関西委員会主催:2026年1月29日実施

2026年1月29日、グランフロント大阪・ナレッジサロンにて、「ソーシャルメディア時代の国際・経済報道」をテーマとした講演会を開催し、講師に、朝日新聞大阪経済部長の野島淳氏をお迎えしました。

冒頭、野島氏は、ソーシャルメディアが情報流通の主役となった現在、新聞をはじめとする「オールドメディア」が直面している課題について言及しました。ニュースを意識的に避ける「ニュース忌避」の広がりや、生成AIの急速な進歩により、新聞社のデジタルビジネスが伸び悩んでいる現状を紹介し、「いま新聞の存在意義が根本から問われている」と問題提起しました。

また、動画中心の情報摂取が進むなかで、「文字情報を読み解く力の低下が社会的な課題となりつつある」ことにも触れました。
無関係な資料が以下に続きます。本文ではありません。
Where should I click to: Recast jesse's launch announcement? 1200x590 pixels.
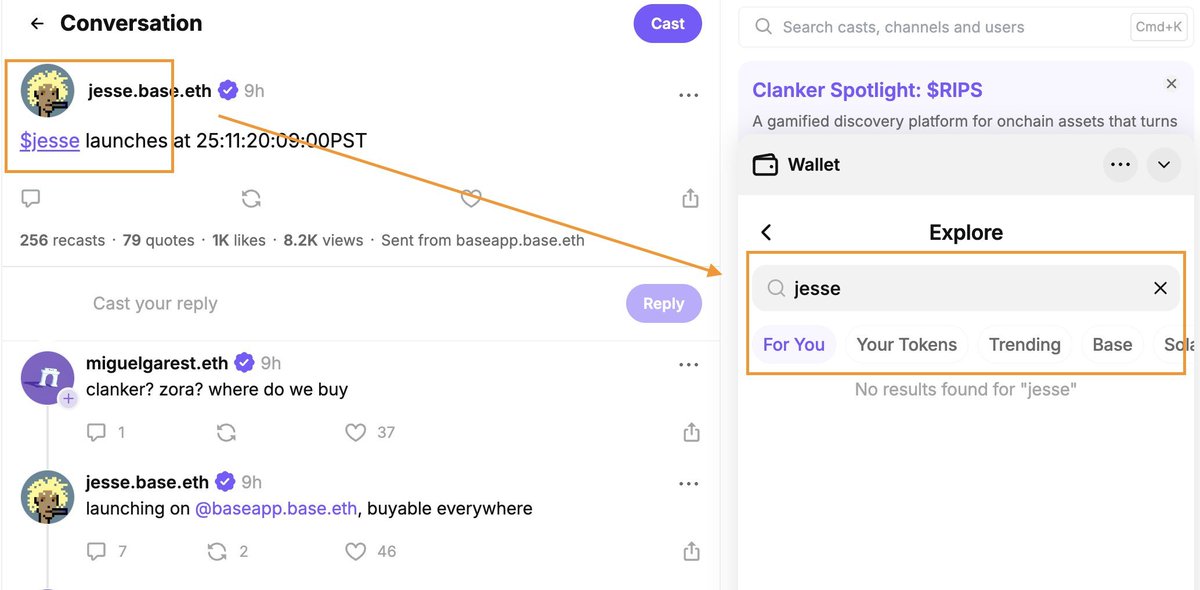(x=251, y=199)
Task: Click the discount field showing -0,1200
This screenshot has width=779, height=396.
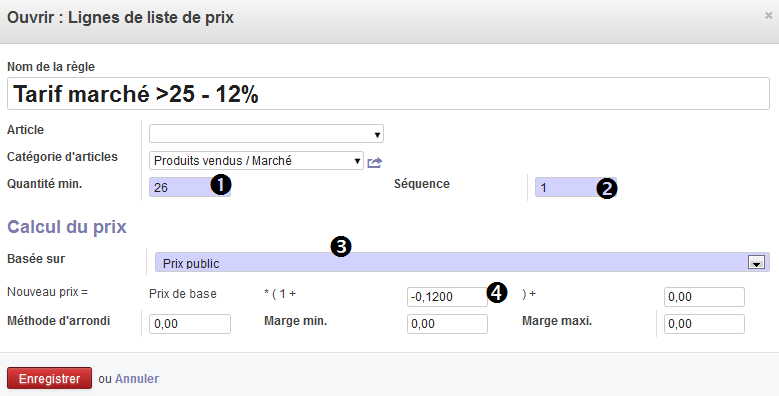Action: pos(447,297)
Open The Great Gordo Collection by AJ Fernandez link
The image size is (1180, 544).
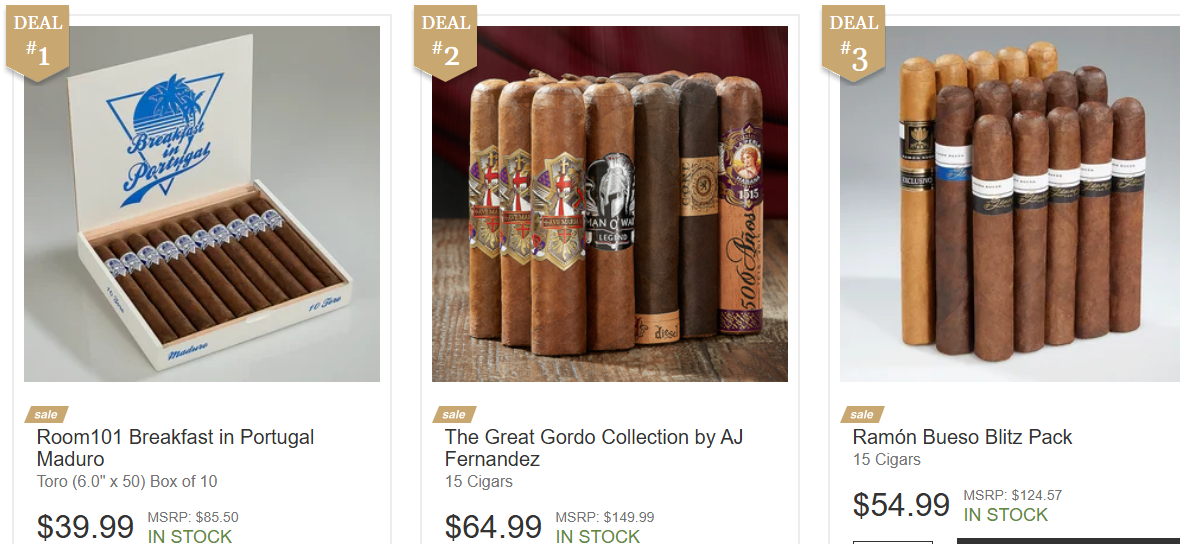594,448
さらに、最近の読者は、事実を厳しく突きつける報道よりも、安心感や共感を得られる「心地よい記事」を求める傾向が強まっていると指摘し、報道の役割との間に生じる関係についても言及しました。

講演では、2019年から2023年までベルリン特派員として欧州を取材した経験を踏まえ、ウクライナ情勢をはじめとする国際報道の実際の現場について、リアリティがある具体的なエピソードが語られました。現地での取材活動や、SNS上に氾濫する情報や偽情報とどう向き合ってきたのかなど、記者としての判断や葛藤が率直に紹介され、参加者は熱心に耳を傾けていました。